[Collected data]

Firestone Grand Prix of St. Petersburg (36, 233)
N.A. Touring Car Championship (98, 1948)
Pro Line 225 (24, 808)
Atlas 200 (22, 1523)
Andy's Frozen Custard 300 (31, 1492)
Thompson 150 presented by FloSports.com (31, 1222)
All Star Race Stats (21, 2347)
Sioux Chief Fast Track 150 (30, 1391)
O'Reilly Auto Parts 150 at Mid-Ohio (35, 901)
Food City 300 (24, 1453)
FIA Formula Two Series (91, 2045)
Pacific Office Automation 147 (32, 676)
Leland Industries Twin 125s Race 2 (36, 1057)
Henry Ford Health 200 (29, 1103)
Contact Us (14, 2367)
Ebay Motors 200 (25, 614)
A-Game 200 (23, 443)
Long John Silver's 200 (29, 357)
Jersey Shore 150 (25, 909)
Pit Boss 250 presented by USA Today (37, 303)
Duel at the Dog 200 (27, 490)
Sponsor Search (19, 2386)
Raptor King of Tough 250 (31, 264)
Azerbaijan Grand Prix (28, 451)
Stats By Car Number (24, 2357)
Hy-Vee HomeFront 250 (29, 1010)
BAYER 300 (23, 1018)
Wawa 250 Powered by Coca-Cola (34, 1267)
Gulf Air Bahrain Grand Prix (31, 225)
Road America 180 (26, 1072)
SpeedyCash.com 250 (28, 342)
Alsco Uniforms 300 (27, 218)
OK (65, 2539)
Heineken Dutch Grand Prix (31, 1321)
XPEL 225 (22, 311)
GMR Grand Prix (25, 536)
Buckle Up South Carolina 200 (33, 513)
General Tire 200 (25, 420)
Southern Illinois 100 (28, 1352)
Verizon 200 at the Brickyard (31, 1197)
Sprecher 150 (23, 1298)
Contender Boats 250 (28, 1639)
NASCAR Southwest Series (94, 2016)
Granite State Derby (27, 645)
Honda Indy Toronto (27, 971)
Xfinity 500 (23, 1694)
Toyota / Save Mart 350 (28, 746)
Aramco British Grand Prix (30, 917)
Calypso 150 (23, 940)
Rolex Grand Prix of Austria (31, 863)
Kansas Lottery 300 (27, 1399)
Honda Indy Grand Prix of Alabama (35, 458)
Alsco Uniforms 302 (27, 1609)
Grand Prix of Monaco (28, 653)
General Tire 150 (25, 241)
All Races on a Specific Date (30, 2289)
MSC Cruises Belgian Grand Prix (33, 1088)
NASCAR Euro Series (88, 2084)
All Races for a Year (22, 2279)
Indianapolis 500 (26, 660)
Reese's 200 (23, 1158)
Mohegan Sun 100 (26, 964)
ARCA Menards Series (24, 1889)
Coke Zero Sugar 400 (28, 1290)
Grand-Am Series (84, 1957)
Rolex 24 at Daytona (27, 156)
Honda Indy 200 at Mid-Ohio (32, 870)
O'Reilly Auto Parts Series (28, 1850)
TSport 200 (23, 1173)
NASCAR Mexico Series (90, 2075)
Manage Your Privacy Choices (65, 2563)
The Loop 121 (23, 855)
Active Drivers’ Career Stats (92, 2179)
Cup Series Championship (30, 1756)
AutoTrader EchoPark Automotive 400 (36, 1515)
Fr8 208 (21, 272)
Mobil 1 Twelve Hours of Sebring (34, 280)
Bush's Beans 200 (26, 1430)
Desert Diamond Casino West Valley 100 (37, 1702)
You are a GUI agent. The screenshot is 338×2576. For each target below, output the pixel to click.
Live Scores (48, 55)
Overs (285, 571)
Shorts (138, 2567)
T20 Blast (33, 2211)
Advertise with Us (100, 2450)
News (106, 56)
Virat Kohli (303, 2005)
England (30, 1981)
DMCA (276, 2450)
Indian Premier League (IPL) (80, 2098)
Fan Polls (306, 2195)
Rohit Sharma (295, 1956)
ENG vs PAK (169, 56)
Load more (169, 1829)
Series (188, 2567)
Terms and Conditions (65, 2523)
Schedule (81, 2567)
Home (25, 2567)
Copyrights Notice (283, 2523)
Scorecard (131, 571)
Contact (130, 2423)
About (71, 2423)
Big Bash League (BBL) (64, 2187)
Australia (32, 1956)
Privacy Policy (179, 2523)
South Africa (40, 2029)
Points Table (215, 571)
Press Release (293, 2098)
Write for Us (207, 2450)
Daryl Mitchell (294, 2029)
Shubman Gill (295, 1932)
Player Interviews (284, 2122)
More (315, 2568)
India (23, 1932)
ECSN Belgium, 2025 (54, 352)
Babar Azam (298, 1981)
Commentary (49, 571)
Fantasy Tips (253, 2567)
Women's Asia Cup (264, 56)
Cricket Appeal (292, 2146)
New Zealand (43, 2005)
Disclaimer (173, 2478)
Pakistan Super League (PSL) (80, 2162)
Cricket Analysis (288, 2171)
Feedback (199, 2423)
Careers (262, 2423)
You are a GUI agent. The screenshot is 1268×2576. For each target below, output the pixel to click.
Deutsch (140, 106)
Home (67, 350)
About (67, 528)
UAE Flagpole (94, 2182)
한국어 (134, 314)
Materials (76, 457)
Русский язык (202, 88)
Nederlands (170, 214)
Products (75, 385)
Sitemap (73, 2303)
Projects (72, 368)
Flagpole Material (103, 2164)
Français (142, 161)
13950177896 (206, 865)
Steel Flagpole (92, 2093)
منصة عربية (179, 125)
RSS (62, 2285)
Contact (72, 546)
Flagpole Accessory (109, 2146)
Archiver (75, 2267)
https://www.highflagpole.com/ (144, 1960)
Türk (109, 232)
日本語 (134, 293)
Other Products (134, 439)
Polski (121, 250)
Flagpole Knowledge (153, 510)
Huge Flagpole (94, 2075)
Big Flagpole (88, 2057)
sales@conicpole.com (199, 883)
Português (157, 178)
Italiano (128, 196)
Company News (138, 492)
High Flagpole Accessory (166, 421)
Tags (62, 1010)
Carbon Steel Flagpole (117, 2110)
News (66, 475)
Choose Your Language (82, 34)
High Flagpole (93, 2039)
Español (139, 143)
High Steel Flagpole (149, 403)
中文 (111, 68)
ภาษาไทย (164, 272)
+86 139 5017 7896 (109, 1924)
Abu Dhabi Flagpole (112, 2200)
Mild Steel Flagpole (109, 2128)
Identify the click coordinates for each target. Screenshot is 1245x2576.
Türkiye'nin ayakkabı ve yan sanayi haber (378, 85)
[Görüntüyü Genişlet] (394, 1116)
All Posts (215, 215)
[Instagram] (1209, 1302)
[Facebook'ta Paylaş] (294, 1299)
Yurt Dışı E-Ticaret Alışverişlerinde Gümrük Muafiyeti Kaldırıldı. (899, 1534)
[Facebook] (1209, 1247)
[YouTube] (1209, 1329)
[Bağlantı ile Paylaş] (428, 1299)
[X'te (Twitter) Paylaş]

_WORK TO COMPLETE_. The lines above, starting at the one with "Pit Boss 250 presented by USA Today (37, 303)" and ending at the one with "Verizon 200 at the Brickyard (31, 1197)", are the only ones to return, exactly as written.

_EXERCISE ANSWER_.
Pit Boss 250 presented by USA Today (37, 303)
Duel at the Dog 200 (27, 490)
Sponsor Search (19, 2386)
Raptor King of Tough 250 (31, 264)
Azerbaijan Grand Prix (28, 451)
Stats By Car Number (24, 2357)
Hy-Vee HomeFront 250 (29, 1010)
BAYER 300 (23, 1018)
Wawa 250 Powered by Coca-Cola (34, 1267)
Gulf Air Bahrain Grand Prix (31, 225)
Road America 180 (26, 1072)
SpeedyCash.com 250 (28, 342)
Alsco Uniforms 300 (27, 218)
OK (65, 2539)
Heineken Dutch Grand Prix (31, 1321)
XPEL 225 (22, 311)
GMR Grand Prix (25, 536)
Buckle Up South Carolina 200 (33, 513)
General Tire 200 (25, 420)
Southern Illinois 100 (28, 1352)
Verizon 200 at the Brickyard (31, 1197)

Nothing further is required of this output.